Apart from the pictures, every entry should be reproduced exactly.

**Extracted material:**
»»

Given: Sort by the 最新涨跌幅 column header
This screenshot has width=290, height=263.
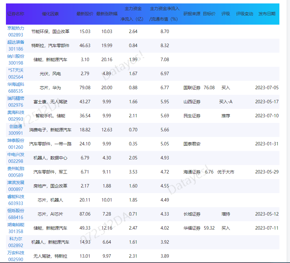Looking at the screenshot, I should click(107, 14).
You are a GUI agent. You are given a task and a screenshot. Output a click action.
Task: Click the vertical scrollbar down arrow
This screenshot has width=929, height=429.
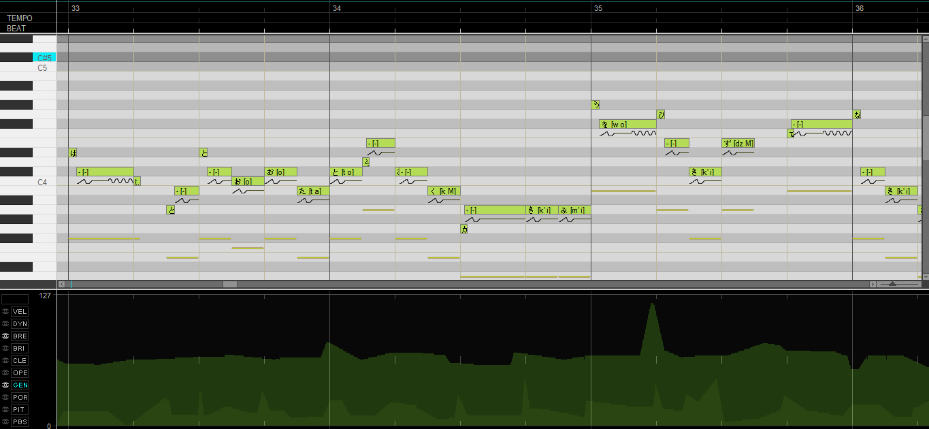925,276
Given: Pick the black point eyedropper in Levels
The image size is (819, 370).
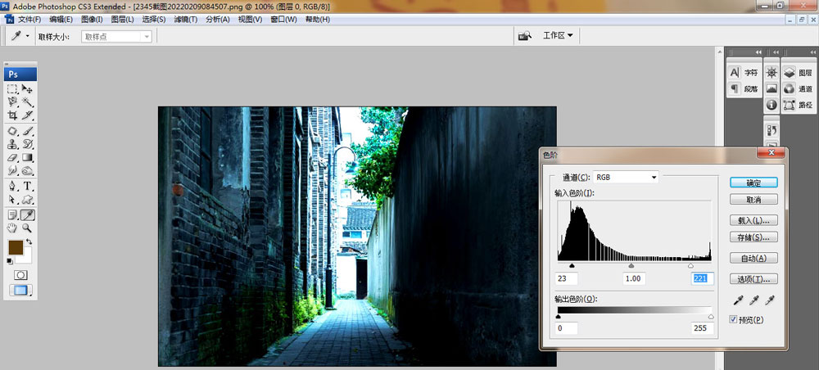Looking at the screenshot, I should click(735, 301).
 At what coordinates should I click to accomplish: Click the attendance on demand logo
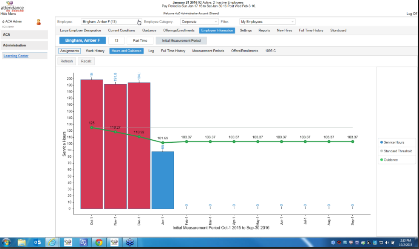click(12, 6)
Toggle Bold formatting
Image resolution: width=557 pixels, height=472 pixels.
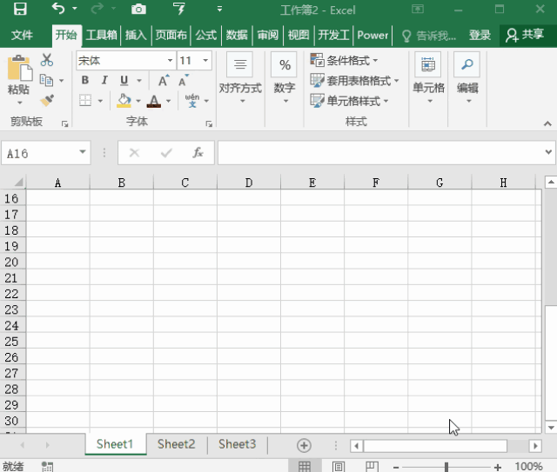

««

**Task solution:**
Given: Sort by the 最新涨跌幅 column header
This screenshot has width=290, height=263.
Looking at the screenshot, I should click(107, 14).
You are a GUI agent. You are given a task and a screenshot. Output a click action.
Task: Click the vertical scrollbar down arrow
This screenshot has width=929, height=429.
925,276
Given: Pick the black point eyedropper in Levels
The image size is (819, 370).
Looking at the screenshot, I should click(735, 301).
 At what coordinates should I click to accomplish: Click the attendance on demand logo
click(12, 6)
Toggle Bold formatting
Image resolution: width=557 pixels, height=472 pixels.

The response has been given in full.